• **Data for review**
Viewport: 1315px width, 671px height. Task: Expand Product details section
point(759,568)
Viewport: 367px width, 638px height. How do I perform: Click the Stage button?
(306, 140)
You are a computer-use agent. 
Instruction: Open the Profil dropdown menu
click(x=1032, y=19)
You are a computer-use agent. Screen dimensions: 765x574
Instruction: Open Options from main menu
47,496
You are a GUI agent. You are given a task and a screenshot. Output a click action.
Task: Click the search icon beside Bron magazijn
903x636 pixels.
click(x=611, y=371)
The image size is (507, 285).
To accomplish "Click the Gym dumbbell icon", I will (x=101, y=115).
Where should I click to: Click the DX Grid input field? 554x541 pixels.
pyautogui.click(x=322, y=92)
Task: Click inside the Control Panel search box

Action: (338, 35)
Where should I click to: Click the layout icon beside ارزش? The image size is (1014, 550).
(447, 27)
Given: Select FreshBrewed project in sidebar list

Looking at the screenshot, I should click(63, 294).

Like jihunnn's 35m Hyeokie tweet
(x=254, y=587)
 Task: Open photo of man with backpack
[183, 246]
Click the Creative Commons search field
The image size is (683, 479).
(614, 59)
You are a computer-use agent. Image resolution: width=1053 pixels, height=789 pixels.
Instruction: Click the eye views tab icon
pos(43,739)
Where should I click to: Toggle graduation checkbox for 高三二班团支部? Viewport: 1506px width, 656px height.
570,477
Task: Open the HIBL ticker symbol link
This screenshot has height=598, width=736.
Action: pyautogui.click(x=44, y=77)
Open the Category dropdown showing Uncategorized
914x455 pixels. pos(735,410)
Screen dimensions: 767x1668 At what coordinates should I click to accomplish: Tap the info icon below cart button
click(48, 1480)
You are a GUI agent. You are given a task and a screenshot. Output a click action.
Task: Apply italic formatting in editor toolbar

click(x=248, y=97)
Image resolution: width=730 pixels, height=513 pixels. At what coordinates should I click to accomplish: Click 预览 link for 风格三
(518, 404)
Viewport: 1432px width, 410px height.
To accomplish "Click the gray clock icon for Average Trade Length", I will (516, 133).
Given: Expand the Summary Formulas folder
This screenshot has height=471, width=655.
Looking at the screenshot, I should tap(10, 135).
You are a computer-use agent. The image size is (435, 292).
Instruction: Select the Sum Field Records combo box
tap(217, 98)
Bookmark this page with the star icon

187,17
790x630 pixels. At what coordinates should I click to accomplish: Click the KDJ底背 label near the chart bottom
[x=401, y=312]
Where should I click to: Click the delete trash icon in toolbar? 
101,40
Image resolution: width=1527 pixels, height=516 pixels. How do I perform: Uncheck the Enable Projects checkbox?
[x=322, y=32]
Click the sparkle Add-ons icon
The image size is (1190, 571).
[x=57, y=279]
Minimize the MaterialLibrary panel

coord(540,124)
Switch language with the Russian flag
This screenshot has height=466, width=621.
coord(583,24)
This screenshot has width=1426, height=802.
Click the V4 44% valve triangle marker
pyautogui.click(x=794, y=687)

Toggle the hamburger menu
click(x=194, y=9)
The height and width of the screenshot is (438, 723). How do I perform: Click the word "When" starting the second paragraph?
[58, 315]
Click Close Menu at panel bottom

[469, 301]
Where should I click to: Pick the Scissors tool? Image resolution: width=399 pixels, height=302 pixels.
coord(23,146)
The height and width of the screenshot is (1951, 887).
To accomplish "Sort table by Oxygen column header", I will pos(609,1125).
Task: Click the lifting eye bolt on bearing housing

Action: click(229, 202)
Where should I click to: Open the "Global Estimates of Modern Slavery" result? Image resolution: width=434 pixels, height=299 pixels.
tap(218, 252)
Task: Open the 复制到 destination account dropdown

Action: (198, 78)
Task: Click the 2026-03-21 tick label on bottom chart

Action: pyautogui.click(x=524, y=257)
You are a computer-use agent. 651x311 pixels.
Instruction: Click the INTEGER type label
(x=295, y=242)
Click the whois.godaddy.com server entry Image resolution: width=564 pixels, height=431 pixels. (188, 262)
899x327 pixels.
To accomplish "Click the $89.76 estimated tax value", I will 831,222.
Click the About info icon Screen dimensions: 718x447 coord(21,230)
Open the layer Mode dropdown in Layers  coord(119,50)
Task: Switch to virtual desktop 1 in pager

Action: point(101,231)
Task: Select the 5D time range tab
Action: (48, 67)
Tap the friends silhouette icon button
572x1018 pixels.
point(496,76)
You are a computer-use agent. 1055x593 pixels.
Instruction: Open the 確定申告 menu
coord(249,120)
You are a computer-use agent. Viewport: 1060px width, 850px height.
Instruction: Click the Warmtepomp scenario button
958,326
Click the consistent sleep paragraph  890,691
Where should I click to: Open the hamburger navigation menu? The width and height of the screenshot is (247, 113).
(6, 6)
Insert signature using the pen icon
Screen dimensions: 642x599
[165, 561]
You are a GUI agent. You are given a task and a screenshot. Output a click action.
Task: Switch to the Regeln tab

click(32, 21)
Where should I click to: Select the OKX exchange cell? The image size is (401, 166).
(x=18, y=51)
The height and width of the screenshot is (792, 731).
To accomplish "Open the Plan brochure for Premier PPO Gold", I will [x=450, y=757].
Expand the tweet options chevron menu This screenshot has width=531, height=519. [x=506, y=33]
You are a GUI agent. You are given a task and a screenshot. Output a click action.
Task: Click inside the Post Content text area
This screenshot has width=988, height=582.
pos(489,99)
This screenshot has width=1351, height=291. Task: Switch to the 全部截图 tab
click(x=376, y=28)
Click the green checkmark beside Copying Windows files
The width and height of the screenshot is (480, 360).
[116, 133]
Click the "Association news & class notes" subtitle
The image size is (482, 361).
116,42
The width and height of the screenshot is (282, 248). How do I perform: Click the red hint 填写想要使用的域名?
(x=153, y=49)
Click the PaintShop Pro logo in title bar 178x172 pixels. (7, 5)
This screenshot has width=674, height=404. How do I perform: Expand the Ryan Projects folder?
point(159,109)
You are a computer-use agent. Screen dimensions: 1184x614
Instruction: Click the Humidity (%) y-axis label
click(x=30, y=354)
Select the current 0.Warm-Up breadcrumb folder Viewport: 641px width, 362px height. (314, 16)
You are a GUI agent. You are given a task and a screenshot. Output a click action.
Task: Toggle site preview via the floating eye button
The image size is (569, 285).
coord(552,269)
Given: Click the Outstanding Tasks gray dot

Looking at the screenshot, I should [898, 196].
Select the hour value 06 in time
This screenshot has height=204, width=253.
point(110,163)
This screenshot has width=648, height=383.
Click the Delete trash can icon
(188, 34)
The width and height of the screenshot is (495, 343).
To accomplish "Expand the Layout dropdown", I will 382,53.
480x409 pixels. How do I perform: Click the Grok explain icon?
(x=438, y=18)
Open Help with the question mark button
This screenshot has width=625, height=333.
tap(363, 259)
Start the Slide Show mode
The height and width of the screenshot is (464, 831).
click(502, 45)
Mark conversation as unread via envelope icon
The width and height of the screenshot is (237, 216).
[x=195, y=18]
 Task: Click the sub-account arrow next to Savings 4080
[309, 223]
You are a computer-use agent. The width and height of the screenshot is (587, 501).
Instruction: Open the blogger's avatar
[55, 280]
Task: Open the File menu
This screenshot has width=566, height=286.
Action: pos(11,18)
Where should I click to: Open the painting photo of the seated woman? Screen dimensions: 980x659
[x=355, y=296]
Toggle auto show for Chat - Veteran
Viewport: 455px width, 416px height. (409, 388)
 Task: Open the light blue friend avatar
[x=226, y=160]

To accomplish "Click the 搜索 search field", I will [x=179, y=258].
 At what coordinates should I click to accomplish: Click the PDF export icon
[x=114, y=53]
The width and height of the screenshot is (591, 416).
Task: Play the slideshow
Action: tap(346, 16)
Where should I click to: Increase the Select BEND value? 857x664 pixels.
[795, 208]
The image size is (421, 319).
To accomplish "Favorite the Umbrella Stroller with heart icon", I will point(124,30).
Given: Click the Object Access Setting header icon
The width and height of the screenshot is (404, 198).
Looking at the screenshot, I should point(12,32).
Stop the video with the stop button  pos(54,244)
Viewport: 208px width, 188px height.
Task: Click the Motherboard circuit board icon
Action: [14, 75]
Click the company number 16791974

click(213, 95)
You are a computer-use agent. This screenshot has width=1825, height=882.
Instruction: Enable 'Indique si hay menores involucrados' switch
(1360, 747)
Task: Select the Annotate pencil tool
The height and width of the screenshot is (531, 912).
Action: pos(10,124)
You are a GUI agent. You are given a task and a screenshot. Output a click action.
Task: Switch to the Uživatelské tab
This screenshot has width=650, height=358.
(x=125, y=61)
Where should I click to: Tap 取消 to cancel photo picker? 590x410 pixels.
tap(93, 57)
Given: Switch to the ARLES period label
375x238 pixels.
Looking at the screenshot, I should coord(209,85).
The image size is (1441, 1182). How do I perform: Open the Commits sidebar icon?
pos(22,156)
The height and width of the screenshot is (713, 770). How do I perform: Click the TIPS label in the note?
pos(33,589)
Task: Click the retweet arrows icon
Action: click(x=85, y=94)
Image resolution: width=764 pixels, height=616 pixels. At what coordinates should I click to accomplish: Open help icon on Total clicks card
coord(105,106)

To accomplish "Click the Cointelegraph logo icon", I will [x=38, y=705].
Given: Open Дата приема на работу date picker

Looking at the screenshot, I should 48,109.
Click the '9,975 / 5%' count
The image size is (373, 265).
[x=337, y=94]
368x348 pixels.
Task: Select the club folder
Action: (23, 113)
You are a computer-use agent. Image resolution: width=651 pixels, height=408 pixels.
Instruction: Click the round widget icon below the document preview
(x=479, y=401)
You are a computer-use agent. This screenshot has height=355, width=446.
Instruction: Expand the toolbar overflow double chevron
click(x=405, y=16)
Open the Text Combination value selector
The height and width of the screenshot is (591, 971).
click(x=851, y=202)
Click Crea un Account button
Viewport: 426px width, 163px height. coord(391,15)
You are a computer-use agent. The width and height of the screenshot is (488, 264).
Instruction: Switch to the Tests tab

• **Directions for this task**
Could you write out, exactly as they stand, only the lines above that begin at the line with "pixels, height=299 pixels." and stop after the line with "899x327 pixels."?

• **Solution below**
Where should I click to: Open the "Global Estimates of Modern Slavery" result? Image resolution: width=434 pixels, height=299 pixels.
tap(218, 252)
Task: Open the 复制到 destination account dropdown

Action: (198, 78)
Task: Click the 2026-03-21 tick label on bottom chart

Action: pyautogui.click(x=524, y=257)
You are a computer-use agent. 651x311 pixels.
Instruction: Click the INTEGER type label
(x=295, y=242)
Click the whois.godaddy.com server entry Image resolution: width=564 pixels, height=431 pixels. (188, 262)
899x327 pixels.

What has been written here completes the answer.